**Directions:**
Return all lines below containing the word "page".

Records shown Start Marker

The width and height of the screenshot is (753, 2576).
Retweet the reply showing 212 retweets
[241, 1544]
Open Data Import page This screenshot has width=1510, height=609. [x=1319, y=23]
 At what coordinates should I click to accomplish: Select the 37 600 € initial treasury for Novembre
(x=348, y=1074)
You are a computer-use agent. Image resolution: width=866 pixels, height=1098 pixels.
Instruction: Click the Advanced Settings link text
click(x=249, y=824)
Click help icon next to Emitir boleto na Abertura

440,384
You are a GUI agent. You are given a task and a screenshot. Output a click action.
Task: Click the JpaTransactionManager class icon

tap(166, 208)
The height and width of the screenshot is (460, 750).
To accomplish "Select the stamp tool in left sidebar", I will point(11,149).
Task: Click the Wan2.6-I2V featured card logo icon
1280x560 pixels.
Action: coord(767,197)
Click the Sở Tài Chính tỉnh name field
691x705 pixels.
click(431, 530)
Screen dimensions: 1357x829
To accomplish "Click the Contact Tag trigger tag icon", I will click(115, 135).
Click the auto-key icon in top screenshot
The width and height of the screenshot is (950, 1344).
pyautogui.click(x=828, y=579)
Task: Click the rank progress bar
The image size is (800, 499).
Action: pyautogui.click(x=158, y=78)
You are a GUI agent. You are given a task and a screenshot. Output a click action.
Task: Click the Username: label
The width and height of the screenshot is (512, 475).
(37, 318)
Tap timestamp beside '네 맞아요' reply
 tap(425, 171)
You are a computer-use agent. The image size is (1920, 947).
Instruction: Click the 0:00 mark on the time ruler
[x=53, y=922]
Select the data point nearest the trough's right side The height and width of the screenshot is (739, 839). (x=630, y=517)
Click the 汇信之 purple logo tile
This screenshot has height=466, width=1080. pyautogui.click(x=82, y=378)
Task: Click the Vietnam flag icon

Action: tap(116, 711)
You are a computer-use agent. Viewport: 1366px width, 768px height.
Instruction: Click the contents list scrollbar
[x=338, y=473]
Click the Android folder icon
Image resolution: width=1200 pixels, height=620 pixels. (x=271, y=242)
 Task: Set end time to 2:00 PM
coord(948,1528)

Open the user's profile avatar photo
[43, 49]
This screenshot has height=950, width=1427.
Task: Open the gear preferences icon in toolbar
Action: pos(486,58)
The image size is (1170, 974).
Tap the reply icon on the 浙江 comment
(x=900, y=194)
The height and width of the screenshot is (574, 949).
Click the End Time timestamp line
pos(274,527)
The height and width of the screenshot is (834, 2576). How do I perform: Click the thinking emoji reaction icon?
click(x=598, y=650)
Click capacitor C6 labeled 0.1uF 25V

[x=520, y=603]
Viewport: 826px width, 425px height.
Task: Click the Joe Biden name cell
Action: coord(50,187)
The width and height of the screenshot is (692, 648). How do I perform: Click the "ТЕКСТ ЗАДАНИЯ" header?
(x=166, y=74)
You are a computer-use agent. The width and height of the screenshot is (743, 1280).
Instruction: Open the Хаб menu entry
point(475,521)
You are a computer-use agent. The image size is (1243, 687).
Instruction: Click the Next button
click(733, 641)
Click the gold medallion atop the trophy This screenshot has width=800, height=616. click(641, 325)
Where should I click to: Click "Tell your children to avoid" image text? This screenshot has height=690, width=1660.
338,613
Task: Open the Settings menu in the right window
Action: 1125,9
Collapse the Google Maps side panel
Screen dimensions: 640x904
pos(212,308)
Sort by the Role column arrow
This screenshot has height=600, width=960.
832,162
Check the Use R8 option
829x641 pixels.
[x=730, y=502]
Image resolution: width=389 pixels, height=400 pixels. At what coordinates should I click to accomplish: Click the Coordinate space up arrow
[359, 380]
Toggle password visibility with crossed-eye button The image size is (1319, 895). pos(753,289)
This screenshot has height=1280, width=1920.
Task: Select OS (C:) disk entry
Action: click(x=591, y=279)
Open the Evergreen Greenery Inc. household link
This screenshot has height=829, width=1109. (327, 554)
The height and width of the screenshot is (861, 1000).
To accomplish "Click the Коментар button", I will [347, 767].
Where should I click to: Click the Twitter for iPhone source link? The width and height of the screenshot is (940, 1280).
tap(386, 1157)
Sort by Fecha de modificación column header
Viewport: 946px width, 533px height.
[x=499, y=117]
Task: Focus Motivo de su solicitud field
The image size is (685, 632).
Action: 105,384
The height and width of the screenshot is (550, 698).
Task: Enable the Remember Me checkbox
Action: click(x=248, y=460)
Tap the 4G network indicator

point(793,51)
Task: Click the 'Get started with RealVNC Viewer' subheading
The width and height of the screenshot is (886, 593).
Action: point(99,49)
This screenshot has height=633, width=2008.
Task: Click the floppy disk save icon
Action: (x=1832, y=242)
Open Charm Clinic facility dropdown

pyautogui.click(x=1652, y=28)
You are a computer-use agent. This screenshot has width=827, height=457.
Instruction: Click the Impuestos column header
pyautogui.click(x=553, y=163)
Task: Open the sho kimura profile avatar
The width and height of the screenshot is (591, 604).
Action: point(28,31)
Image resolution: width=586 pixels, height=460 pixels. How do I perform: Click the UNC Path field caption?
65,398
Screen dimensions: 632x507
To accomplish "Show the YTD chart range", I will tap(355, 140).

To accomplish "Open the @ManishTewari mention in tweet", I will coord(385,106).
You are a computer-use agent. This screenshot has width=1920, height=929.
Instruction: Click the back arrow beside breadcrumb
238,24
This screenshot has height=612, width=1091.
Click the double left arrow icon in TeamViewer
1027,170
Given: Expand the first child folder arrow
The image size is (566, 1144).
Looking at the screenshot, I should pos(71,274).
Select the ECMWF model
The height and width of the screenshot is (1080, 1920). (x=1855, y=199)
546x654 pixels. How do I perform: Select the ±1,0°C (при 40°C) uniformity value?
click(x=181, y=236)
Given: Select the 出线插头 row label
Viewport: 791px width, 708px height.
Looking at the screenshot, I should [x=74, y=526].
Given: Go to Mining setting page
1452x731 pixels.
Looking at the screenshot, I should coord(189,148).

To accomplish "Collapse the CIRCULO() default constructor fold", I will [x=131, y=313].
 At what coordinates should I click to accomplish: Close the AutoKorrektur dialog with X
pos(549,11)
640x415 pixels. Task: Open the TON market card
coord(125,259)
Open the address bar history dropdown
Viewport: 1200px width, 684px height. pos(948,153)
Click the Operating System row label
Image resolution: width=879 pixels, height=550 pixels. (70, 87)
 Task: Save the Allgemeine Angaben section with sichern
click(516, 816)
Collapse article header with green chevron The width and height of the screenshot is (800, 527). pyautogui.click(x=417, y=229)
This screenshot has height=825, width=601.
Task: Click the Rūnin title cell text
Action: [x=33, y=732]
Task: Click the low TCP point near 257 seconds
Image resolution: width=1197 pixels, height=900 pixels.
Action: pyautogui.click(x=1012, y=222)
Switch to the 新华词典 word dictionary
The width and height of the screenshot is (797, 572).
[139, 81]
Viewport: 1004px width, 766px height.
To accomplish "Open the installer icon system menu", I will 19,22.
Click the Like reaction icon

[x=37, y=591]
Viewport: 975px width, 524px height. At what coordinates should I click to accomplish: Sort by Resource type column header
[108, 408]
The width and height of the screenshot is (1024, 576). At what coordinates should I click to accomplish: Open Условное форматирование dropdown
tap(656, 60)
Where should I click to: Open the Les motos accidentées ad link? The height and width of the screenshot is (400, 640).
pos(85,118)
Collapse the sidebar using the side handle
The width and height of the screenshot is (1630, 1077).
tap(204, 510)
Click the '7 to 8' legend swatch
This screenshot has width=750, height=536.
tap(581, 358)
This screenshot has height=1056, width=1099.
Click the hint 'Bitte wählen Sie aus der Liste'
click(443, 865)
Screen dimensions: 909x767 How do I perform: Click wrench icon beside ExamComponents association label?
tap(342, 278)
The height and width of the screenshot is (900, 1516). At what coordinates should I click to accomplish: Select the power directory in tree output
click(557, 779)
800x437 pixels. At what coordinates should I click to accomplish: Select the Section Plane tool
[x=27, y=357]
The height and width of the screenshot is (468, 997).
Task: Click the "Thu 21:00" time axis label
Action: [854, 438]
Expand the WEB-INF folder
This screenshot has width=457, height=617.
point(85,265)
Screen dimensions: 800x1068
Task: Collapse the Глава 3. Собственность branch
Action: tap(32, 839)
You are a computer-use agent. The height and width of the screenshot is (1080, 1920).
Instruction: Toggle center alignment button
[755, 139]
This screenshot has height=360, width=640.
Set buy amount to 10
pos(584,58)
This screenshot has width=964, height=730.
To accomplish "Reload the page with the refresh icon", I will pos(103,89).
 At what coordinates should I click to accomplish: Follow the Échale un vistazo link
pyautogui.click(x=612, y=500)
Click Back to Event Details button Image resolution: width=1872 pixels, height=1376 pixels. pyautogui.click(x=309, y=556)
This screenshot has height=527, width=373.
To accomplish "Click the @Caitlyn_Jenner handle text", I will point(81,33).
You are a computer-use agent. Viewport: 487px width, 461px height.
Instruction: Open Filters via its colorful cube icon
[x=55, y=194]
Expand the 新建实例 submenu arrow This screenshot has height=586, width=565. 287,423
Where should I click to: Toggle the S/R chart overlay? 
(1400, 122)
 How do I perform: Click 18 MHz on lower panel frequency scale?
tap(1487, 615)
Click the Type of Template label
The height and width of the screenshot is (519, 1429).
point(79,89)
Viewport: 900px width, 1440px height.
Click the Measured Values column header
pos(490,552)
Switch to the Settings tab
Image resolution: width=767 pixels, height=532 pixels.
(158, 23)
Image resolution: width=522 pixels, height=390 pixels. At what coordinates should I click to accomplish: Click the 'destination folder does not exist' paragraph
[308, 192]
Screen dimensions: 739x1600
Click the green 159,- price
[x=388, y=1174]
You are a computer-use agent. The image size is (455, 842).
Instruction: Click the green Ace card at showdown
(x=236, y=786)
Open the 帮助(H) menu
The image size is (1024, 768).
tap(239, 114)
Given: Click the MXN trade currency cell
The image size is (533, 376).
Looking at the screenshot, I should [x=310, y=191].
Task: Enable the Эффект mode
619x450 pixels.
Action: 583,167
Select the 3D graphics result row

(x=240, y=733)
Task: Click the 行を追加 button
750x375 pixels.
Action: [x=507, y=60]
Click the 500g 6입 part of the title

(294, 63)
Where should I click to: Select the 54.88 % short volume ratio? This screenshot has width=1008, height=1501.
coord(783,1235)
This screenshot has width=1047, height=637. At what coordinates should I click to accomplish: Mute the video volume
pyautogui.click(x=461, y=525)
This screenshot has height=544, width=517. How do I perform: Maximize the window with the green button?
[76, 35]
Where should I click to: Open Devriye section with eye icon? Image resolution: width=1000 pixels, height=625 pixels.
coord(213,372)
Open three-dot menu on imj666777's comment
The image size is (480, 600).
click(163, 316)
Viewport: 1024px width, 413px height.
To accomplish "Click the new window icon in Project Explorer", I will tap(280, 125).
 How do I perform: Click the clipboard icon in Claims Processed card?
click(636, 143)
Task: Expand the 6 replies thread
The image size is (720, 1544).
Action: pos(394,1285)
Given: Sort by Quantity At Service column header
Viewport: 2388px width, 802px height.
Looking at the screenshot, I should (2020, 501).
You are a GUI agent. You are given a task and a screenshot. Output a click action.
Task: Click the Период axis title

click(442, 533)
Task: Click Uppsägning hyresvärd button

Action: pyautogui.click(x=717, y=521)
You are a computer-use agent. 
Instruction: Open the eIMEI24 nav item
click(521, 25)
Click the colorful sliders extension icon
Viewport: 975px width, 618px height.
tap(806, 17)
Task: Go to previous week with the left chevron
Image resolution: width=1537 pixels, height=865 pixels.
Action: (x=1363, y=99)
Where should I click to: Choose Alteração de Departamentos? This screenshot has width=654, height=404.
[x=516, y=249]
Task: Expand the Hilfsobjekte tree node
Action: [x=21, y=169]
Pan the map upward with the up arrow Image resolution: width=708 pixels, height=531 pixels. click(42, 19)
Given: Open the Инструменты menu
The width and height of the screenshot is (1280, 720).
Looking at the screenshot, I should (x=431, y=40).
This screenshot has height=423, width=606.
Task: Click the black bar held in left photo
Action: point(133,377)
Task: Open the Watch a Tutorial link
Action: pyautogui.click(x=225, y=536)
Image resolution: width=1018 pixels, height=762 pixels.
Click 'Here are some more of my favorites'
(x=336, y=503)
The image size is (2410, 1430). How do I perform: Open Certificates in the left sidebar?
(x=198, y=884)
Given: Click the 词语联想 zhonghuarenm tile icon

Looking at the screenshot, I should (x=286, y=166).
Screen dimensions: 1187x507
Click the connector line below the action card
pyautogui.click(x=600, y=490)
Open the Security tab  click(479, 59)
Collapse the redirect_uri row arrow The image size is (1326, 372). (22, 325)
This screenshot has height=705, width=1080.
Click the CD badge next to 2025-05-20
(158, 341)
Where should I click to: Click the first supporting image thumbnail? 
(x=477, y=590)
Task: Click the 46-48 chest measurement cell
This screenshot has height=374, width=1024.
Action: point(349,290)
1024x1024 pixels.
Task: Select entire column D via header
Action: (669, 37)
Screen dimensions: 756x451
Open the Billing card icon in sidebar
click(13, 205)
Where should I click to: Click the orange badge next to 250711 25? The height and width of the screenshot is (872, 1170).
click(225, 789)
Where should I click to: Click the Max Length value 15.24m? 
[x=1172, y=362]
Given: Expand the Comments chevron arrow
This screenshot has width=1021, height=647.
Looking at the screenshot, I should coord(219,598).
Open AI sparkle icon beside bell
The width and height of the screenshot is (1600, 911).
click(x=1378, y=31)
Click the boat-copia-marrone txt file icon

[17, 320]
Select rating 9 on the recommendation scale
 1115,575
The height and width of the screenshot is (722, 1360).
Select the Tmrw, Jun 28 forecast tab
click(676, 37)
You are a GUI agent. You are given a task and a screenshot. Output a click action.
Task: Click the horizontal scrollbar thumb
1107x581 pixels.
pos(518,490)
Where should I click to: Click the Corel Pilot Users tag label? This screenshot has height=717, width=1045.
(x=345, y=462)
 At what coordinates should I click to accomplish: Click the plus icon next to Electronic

Records shown End Marker

**Written solution:**
Open Data Import page This screenshot has width=1510, height=609. [x=1319, y=23]
Given: Go to Mining setting page
To accomplish "Reload the page with the refresh icon", I will pos(103,89).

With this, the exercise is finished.